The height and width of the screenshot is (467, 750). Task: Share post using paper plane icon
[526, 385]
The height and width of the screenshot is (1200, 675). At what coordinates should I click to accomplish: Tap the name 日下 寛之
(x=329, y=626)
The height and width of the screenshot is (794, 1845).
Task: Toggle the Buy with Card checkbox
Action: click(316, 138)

Activity – When you write out the listing, keep every line exactly as it is above.

Exercise output –
The height and width of the screenshot is (467, 750). Task: Share post using paper plane icon
[526, 385]
The height and width of the screenshot is (1200, 675). At what coordinates should I click to accomplish: Tap the name 日下 寛之
(x=329, y=626)
The height and width of the screenshot is (794, 1845).
Task: Toggle the Buy with Card checkbox
Action: click(316, 138)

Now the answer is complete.